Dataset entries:
┌────────

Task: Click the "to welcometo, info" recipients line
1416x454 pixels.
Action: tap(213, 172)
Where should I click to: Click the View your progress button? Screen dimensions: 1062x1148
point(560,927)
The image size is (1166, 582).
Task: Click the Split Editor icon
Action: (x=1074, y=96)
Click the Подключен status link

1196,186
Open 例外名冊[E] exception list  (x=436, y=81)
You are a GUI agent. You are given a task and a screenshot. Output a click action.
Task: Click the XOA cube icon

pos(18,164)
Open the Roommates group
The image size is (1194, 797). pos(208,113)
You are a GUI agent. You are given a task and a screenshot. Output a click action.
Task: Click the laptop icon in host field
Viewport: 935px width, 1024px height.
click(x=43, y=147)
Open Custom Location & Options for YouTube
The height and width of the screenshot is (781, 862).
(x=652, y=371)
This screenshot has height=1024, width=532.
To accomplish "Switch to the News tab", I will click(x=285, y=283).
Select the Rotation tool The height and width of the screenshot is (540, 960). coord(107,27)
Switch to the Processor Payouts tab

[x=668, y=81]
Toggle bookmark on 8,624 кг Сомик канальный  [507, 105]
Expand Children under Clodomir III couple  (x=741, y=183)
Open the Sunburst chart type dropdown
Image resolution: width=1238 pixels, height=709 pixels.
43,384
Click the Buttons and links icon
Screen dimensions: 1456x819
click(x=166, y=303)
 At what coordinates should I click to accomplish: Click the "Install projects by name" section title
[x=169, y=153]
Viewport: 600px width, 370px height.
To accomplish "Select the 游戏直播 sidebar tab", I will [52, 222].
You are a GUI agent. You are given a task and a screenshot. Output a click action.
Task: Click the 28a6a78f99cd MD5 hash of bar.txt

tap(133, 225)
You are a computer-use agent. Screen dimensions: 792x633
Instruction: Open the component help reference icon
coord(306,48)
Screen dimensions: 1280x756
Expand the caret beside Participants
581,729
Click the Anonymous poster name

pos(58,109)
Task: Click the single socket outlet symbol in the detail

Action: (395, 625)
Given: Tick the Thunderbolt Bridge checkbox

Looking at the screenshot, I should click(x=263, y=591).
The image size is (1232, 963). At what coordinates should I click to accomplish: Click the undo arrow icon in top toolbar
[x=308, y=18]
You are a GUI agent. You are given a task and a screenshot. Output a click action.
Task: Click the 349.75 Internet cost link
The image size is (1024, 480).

└────────

TASK BRIEF | Identify the lines in the entries above that contain "will", then copy them out.

SOLUTION |
To accomplish "Switch to the News tab", I will click(x=285, y=283).
To accomplish "Select the 游戏直播 sidebar tab", I will [52, 222].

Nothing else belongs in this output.